[Stored data]
= = = = =

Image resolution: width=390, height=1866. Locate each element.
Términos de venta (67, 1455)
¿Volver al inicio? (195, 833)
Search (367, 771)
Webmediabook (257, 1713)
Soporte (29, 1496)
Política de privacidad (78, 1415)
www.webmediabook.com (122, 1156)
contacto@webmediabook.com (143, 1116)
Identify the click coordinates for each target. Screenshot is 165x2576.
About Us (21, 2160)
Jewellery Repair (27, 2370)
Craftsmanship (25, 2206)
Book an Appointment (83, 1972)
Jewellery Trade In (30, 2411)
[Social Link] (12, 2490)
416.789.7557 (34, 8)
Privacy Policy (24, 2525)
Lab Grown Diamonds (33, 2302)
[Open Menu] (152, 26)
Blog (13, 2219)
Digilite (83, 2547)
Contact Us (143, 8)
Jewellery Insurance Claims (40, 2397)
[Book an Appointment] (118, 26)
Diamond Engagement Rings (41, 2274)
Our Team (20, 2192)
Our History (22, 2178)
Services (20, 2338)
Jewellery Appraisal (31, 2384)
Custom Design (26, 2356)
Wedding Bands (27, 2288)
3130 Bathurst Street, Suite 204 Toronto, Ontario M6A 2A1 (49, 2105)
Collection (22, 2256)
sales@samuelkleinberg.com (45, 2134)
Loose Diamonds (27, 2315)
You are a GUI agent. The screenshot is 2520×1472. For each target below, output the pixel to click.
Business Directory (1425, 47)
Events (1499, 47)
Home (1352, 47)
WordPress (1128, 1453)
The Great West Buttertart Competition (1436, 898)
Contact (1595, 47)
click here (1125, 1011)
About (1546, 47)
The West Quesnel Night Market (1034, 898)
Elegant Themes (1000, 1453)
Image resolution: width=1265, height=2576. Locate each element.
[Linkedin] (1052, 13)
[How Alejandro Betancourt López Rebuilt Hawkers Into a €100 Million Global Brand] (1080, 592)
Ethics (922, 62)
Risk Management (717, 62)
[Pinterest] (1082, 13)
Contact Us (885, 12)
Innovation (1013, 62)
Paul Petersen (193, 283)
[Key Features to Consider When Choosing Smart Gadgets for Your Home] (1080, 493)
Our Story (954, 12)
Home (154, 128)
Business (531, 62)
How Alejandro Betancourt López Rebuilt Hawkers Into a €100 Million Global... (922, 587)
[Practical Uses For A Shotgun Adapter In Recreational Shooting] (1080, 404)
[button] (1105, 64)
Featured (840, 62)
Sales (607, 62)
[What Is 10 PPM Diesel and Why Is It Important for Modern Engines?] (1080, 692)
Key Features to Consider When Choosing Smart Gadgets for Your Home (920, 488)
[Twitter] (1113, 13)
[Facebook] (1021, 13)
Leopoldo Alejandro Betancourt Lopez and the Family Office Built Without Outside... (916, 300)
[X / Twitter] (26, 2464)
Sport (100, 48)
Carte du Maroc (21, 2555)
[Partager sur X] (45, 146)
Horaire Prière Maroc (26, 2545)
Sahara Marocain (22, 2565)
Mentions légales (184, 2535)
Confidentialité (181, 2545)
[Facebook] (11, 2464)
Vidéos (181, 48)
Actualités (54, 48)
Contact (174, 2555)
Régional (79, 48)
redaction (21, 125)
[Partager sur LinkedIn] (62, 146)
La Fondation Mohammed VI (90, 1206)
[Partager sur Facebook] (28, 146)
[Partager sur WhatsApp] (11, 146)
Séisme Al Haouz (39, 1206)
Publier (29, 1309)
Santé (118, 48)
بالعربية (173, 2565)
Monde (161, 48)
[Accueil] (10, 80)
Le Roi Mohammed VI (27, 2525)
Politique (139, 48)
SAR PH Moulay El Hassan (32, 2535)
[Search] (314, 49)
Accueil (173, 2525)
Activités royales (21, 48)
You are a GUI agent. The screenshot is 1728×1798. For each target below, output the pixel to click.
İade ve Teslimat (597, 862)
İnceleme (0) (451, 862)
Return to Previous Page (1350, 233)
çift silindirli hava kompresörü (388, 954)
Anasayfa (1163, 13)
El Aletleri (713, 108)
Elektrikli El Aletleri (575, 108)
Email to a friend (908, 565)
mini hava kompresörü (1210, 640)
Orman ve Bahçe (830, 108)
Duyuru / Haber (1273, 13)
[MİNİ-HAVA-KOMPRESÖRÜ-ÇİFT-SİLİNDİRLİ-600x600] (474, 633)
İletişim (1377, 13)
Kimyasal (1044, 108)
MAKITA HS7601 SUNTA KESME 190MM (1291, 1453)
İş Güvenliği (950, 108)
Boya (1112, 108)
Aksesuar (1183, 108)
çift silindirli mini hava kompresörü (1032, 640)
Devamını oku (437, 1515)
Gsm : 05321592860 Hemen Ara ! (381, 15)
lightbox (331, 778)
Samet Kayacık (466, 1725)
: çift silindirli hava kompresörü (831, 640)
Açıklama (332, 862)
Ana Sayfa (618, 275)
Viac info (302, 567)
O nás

= = = = =

Lines holding the word "Home" in the entries above are the ones to pull out. Copy them all.

Home (1352, 47)
[Key Features to Consider When Choosing Smart Gadgets for Your Home] (1080, 493)
Home (154, 128)
Key Features to Consider When Choosing Smart Gadgets for Your Home (920, 488)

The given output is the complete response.